-- Data for this task follows --

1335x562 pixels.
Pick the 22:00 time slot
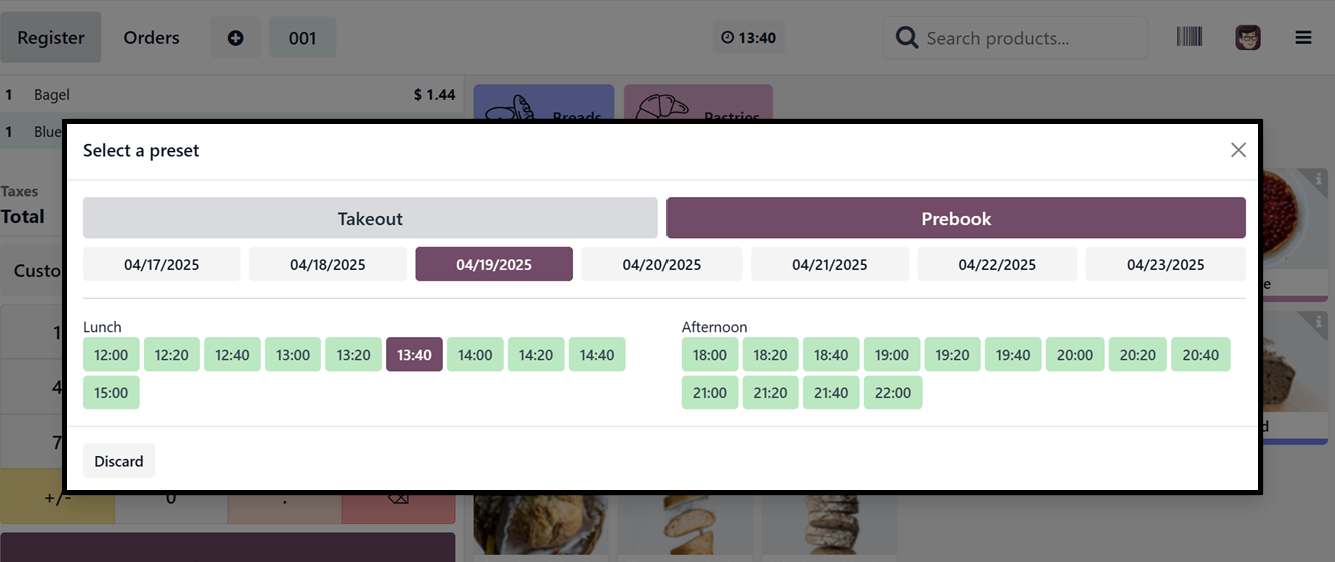point(892,393)
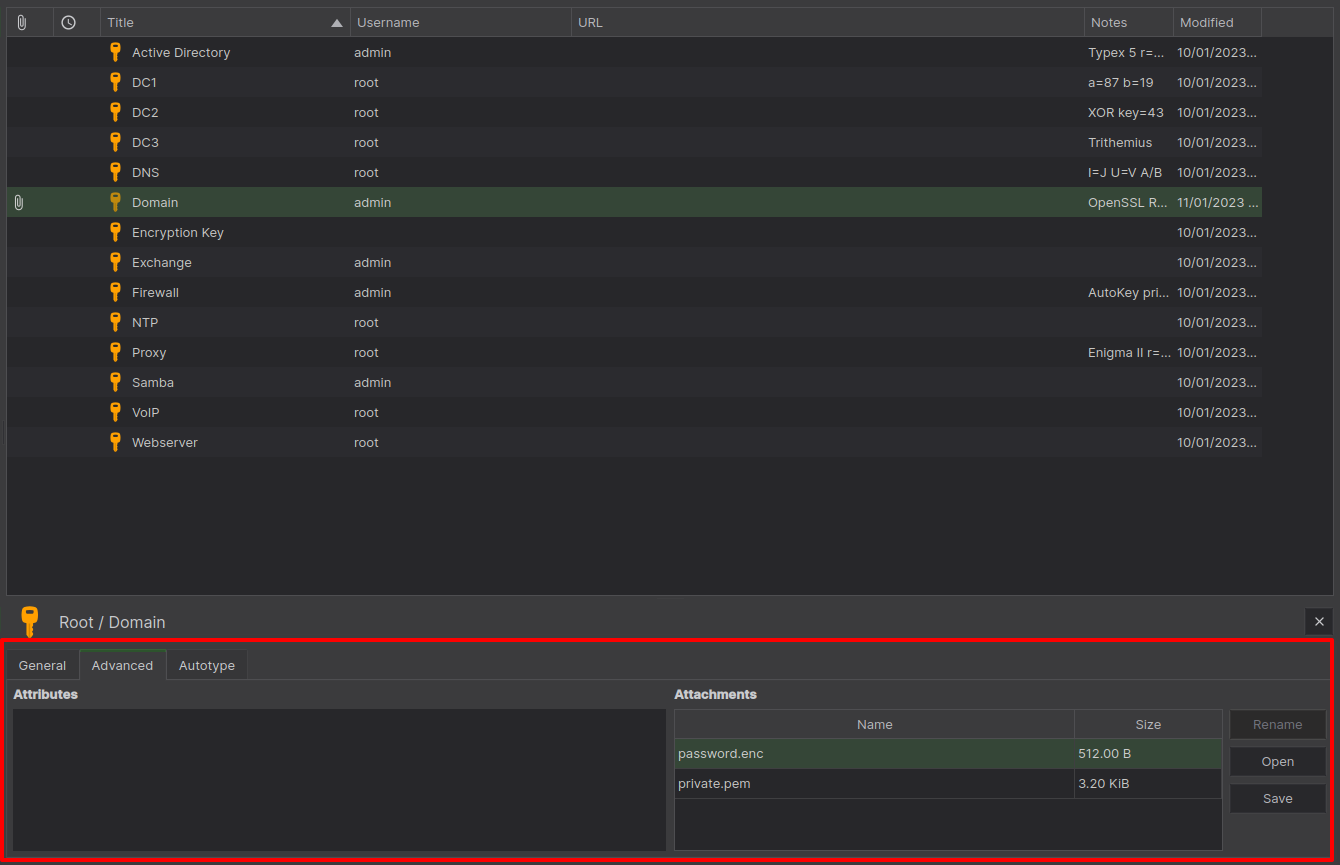This screenshot has width=1340, height=865.
Task: Click the key icon next to Firewall
Action: [115, 292]
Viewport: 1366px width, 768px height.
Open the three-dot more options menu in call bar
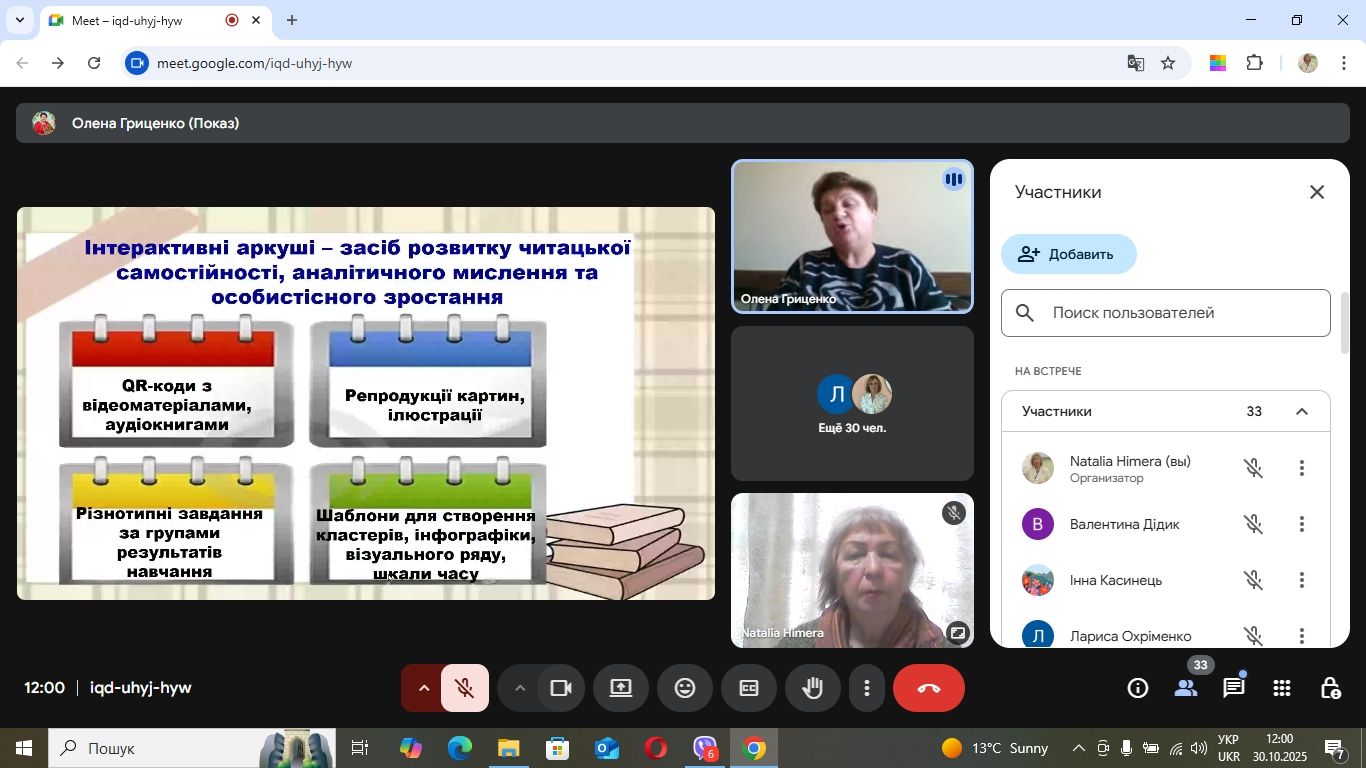tap(867, 688)
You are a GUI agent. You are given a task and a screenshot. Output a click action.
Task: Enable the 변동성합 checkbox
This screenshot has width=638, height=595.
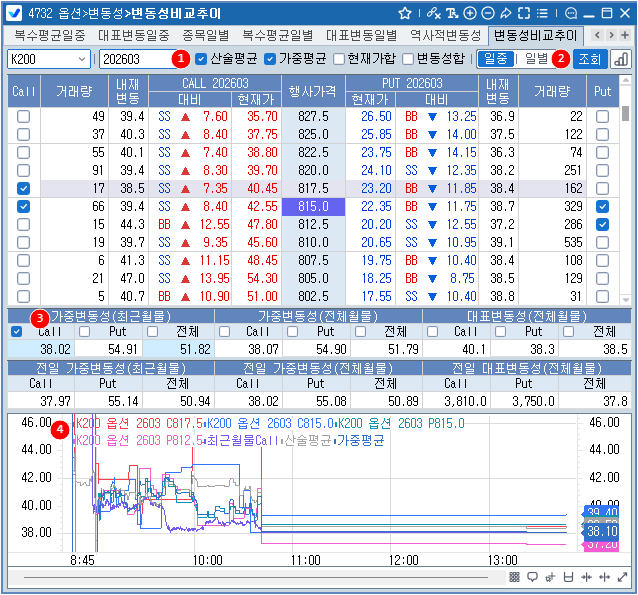tap(408, 59)
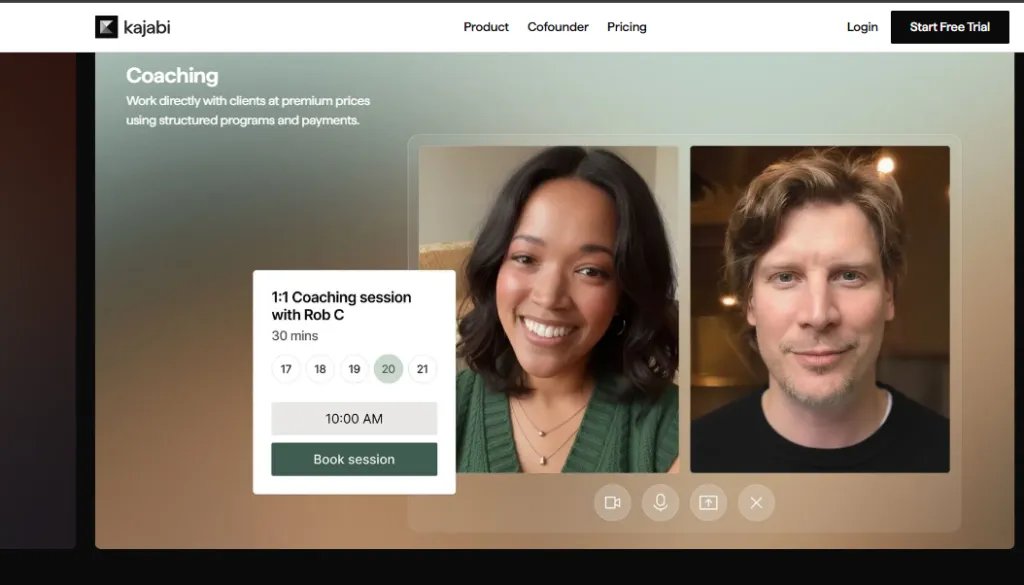Mute the microphone in call controls
Image resolution: width=1024 pixels, height=585 pixels.
[x=660, y=502]
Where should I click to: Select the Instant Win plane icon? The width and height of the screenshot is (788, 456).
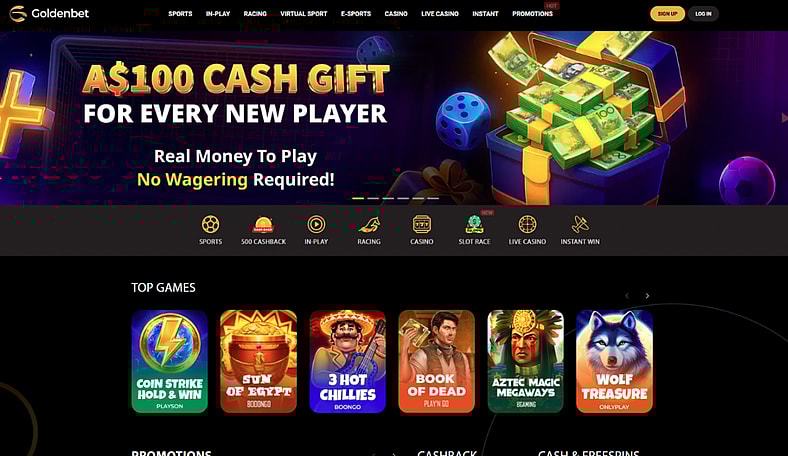580,224
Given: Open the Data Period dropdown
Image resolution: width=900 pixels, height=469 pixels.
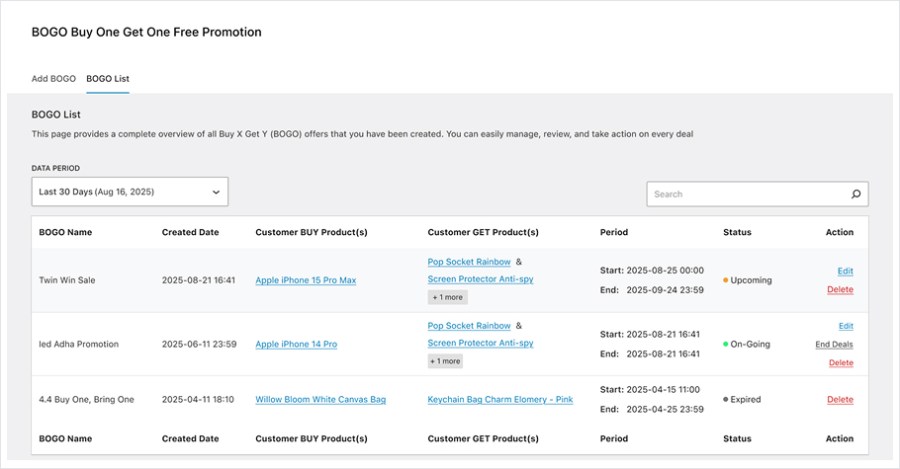Looking at the screenshot, I should click(129, 191).
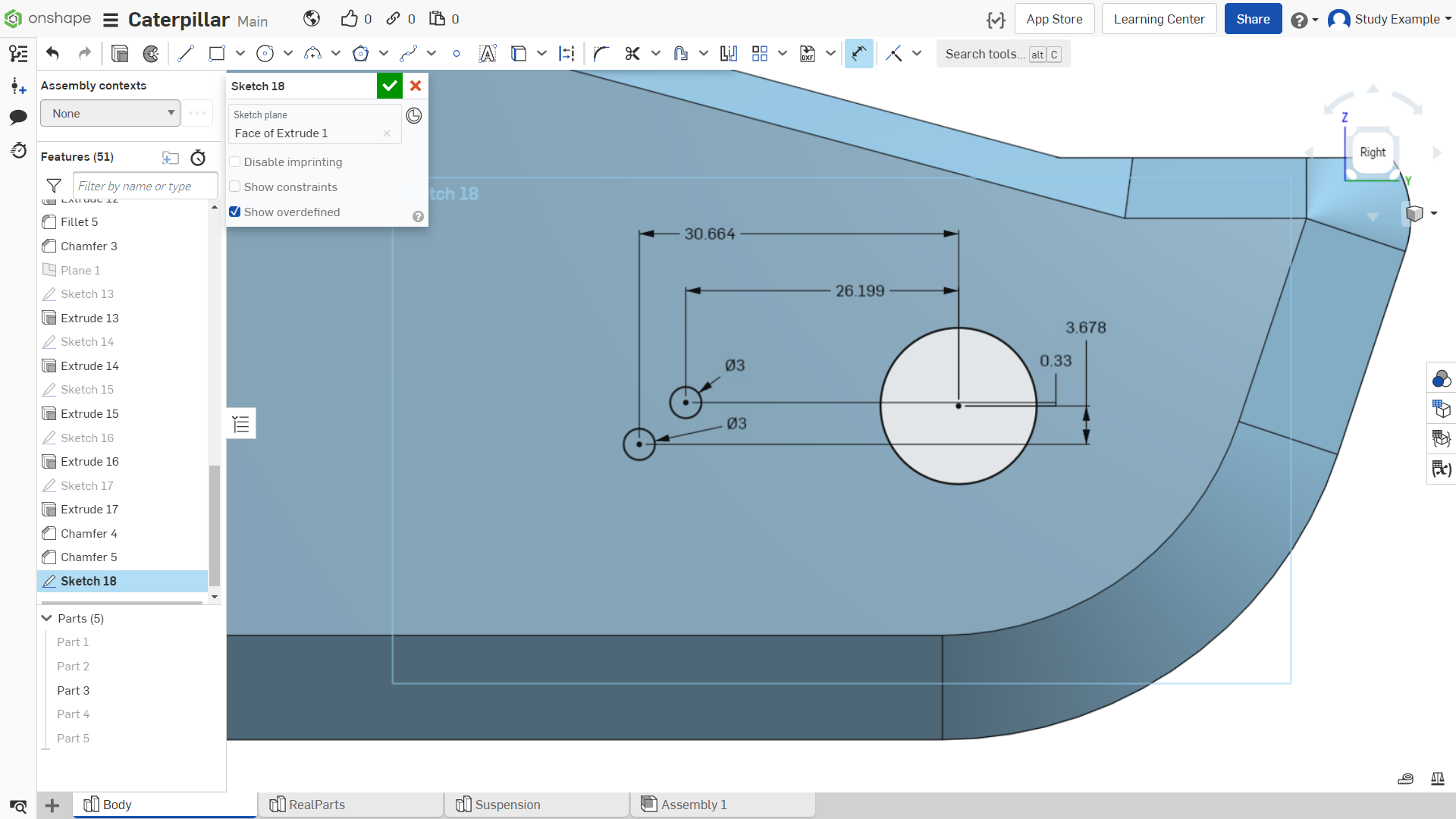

-- Data for this task concluded --

Exercise brief
Write the lines from the line containing "Pick the 22:00 time slot" through the last line of the data out again exactly, and only those lines; pictures stay out.

Task output
Pick the 22:00 time slot
point(892,393)
This screenshot has width=1340, height=865.
Task: Click the key icon next to Firewall
Action: [115, 292]
Viewport: 1366px width, 768px height.
Open the three-dot more options menu in call bar
tap(867, 688)
You are a GUI agent. You are given a task and a screenshot. Output a click action.
Task: Enable the 변동성합 checkbox
This screenshot has width=638, height=595.
tap(408, 59)
Mute the microphone in call controls
Image resolution: width=1024 pixels, height=585 pixels.
[x=660, y=502]
Where should I click to: Select the Instant Win plane icon? The width and height of the screenshot is (788, 456).
580,224
Given: Open the Data Period dropdown
Image resolution: width=900 pixels, height=469 pixels.
Looking at the screenshot, I should click(129, 191).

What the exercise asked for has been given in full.